WORK ORDER
In the records below, find every line with the word "Open" and copy it.
(SOURCE DATA)
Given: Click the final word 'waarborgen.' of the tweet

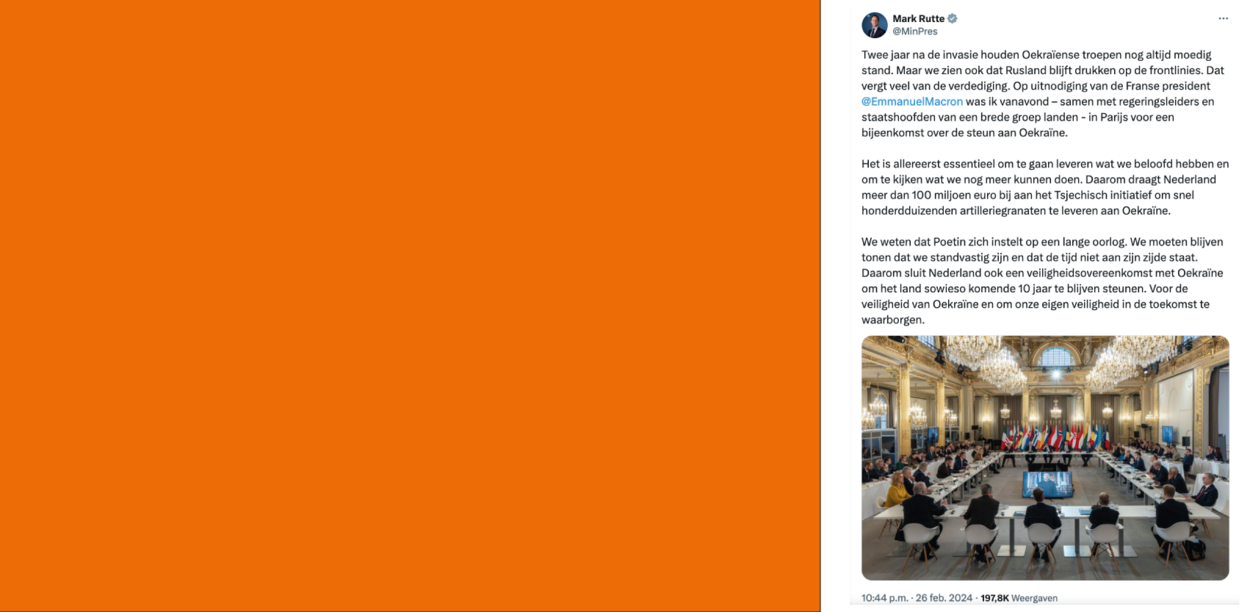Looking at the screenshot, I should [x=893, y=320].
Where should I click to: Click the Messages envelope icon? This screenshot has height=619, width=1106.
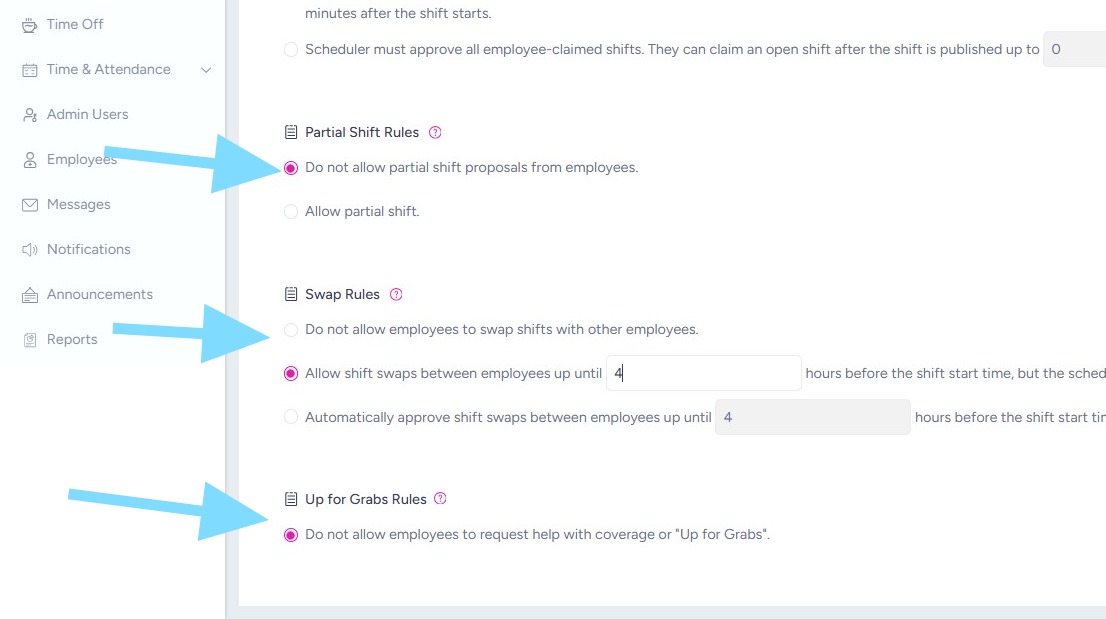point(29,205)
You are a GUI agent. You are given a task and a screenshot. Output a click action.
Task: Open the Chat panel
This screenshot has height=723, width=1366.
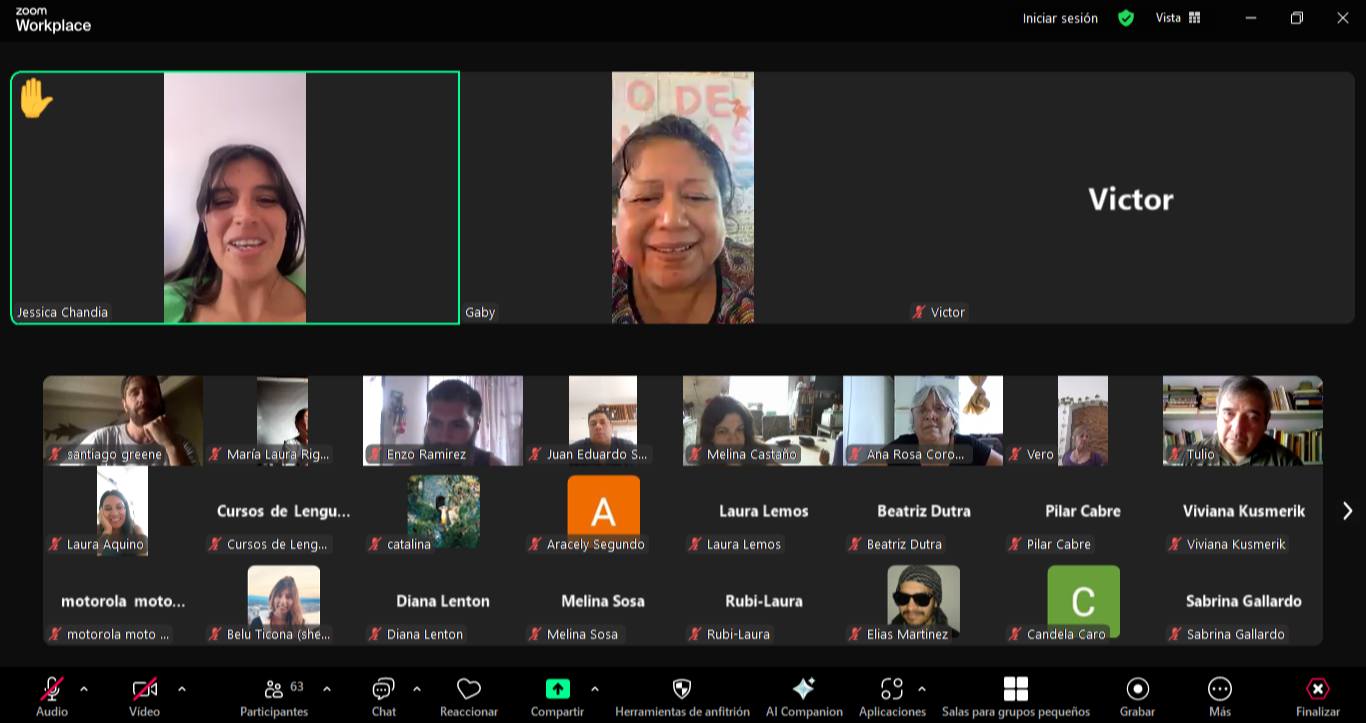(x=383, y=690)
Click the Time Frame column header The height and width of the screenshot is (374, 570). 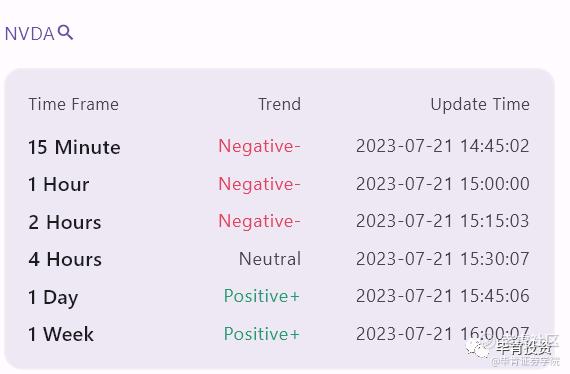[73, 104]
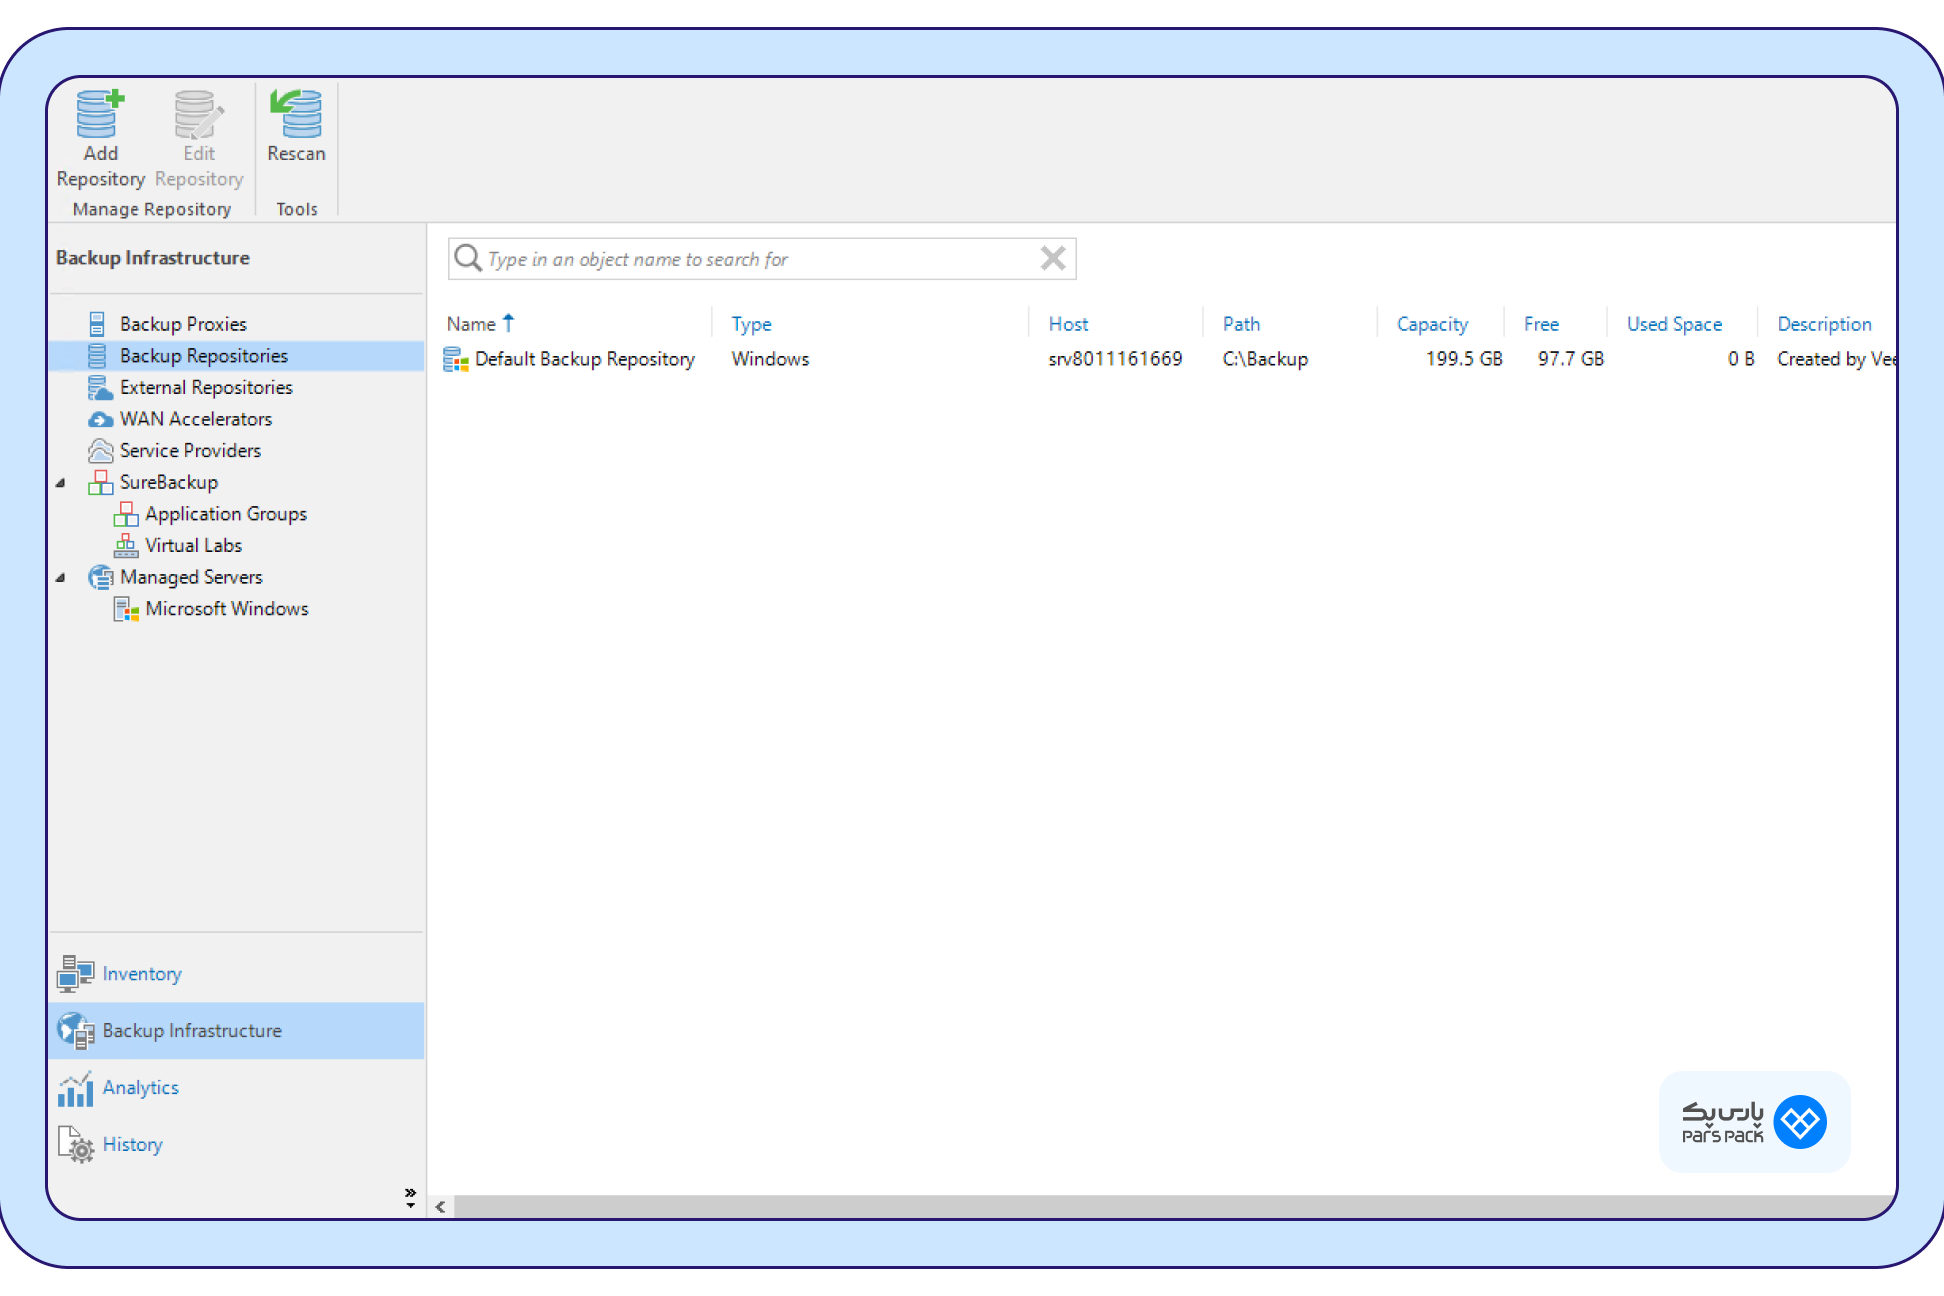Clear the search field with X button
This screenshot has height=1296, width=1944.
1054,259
(End SOURCE DATA)
(SOURCE DATA)
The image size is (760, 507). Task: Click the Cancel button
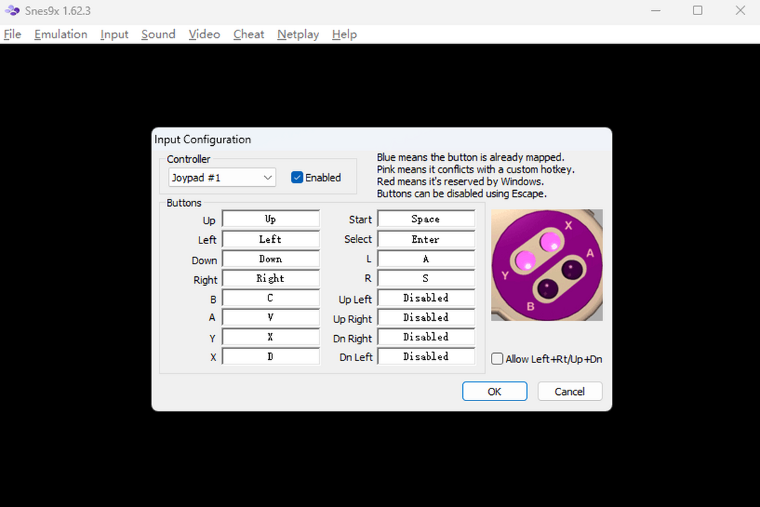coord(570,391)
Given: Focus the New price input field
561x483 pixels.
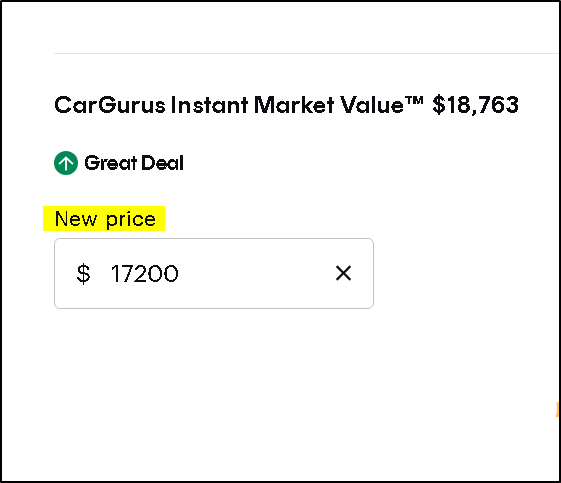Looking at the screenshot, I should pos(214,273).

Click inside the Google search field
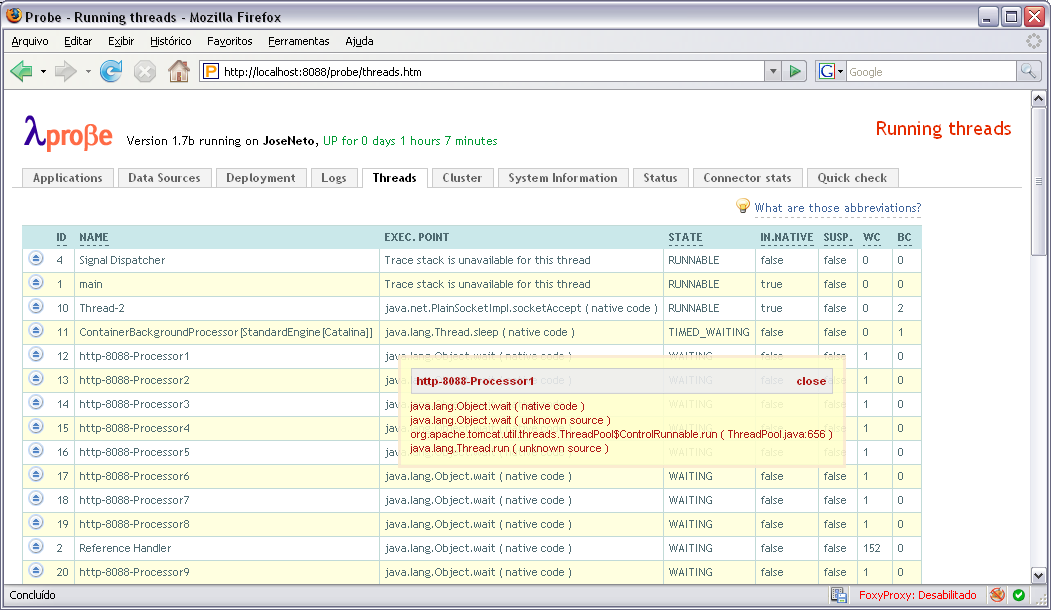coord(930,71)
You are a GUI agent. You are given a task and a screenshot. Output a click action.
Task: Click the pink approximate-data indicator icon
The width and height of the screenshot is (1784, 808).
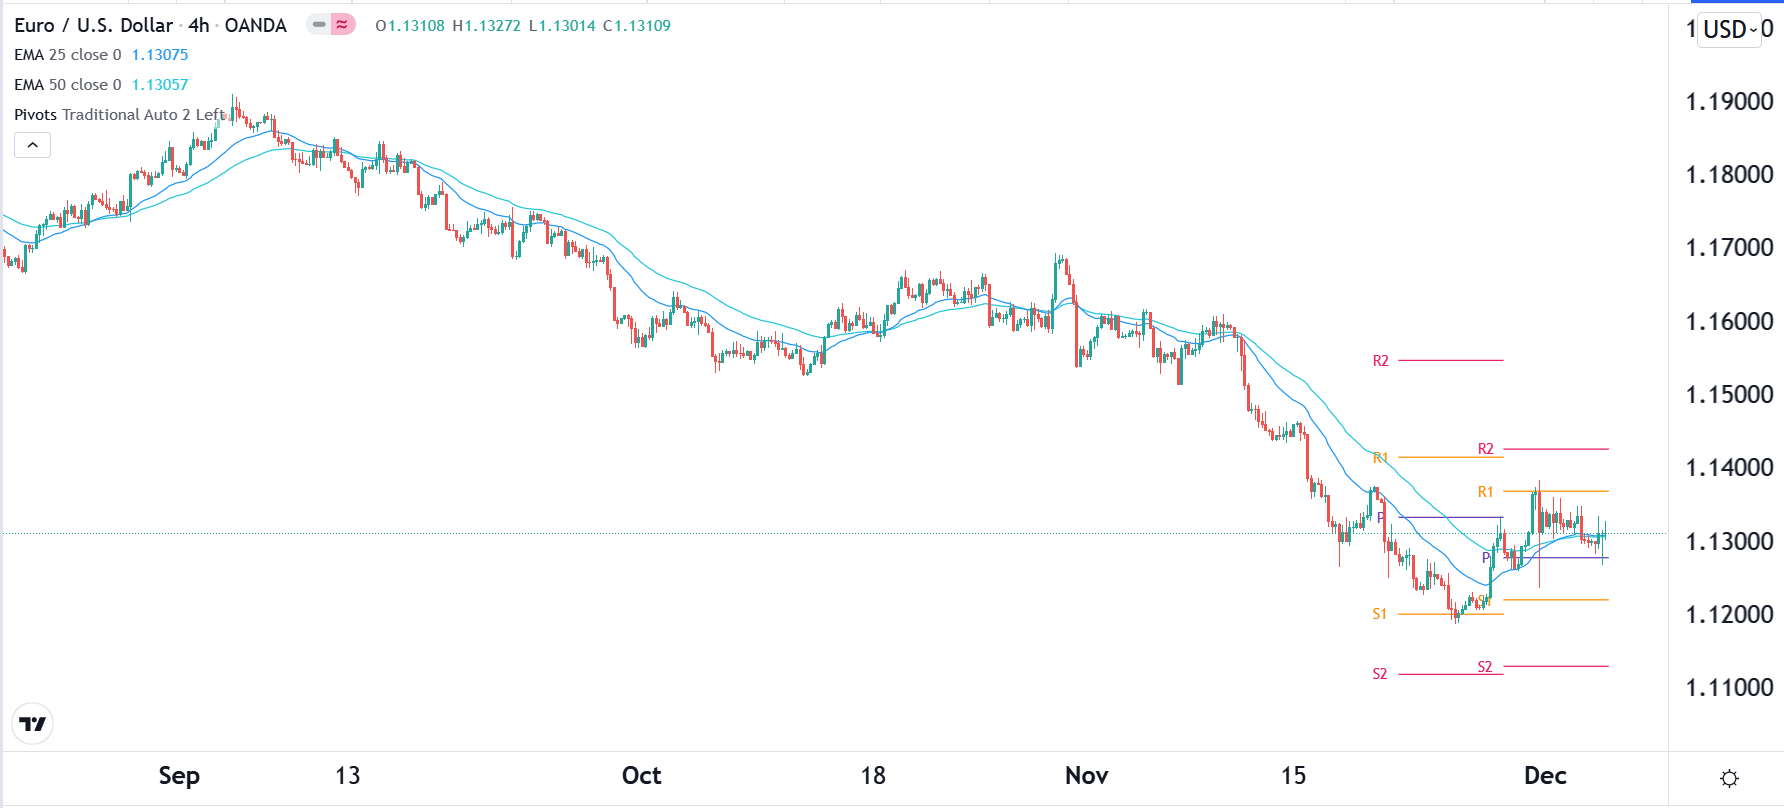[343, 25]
(End SOURCE DATA)
(SOURCE DATA)
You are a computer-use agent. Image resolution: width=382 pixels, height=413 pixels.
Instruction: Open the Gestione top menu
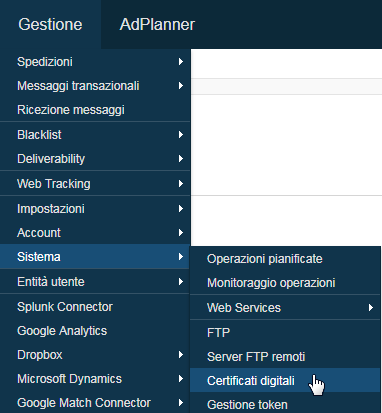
(End SOURCE DATA)
SOLUTION TO THIS PROBLEM
Task: Open the Chat panel
Instruction: Open the Gestione top menu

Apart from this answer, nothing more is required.